● **WORK REQUEST**
Print every line of the listing below, starting with the line that holds "Instruction: Cut the" and going on through the line that holds "Task: Click the Search Page string value icon", both included, and print nothing else.

-------- STUDY MATERIAL

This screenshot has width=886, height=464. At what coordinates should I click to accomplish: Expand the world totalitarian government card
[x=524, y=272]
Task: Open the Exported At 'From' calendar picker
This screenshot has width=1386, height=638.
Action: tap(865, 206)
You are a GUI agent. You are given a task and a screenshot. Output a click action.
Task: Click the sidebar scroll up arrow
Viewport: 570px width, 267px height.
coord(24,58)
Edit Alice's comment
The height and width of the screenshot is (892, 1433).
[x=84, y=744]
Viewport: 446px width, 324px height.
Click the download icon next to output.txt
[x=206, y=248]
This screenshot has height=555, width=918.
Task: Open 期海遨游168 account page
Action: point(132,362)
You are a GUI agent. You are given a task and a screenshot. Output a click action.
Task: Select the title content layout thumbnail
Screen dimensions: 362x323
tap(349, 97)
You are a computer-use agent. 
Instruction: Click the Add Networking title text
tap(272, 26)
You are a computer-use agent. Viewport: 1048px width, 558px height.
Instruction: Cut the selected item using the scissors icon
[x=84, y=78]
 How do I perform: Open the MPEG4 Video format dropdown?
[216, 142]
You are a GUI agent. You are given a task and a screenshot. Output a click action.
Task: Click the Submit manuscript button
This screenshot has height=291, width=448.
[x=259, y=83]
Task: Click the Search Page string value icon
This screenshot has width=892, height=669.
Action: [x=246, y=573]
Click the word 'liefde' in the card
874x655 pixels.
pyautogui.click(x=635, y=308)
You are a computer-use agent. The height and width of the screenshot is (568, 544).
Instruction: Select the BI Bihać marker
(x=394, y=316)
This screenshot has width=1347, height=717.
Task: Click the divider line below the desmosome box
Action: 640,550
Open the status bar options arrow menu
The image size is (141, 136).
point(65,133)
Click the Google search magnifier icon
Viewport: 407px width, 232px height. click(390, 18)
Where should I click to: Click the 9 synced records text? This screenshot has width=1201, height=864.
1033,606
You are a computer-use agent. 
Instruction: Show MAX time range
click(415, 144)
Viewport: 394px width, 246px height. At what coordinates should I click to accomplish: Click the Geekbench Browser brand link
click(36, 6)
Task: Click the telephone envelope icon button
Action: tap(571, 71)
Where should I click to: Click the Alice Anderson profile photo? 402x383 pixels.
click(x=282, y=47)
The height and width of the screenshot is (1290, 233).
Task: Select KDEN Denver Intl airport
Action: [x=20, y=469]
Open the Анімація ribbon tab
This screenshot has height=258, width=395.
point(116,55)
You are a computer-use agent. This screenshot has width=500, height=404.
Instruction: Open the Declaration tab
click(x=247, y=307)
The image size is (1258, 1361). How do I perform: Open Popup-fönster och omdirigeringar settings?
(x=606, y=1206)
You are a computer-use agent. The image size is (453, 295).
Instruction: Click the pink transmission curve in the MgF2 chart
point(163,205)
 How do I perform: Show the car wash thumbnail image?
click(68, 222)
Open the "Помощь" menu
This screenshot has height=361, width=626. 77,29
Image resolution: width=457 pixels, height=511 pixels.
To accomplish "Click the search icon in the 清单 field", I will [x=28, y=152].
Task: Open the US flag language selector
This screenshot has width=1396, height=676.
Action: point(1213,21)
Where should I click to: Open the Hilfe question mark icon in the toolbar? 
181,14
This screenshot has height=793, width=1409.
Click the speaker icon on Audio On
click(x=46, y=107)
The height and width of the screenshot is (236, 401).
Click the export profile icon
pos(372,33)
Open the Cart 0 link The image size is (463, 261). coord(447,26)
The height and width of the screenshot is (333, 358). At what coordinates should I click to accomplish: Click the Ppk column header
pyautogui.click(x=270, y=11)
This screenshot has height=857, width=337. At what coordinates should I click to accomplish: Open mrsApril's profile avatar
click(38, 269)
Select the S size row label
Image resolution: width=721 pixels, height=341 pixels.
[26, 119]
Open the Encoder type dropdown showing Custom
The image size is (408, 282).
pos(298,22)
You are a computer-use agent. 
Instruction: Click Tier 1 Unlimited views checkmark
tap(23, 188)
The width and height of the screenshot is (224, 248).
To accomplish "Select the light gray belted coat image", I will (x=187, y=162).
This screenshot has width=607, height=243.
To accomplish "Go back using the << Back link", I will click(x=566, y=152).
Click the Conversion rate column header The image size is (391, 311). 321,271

----------------

● **FINAL ANSWER**
Instruction: Cut the selected item using the scissors icon
[x=84, y=78]
 How do I perform: Open the MPEG4 Video format dropdown?
[216, 142]
You are a GUI agent. You are given a task and a screenshot. Output a click action.
Task: Click the Submit manuscript button
This screenshot has height=291, width=448.
[x=259, y=83]
Task: Click the Search Page string value icon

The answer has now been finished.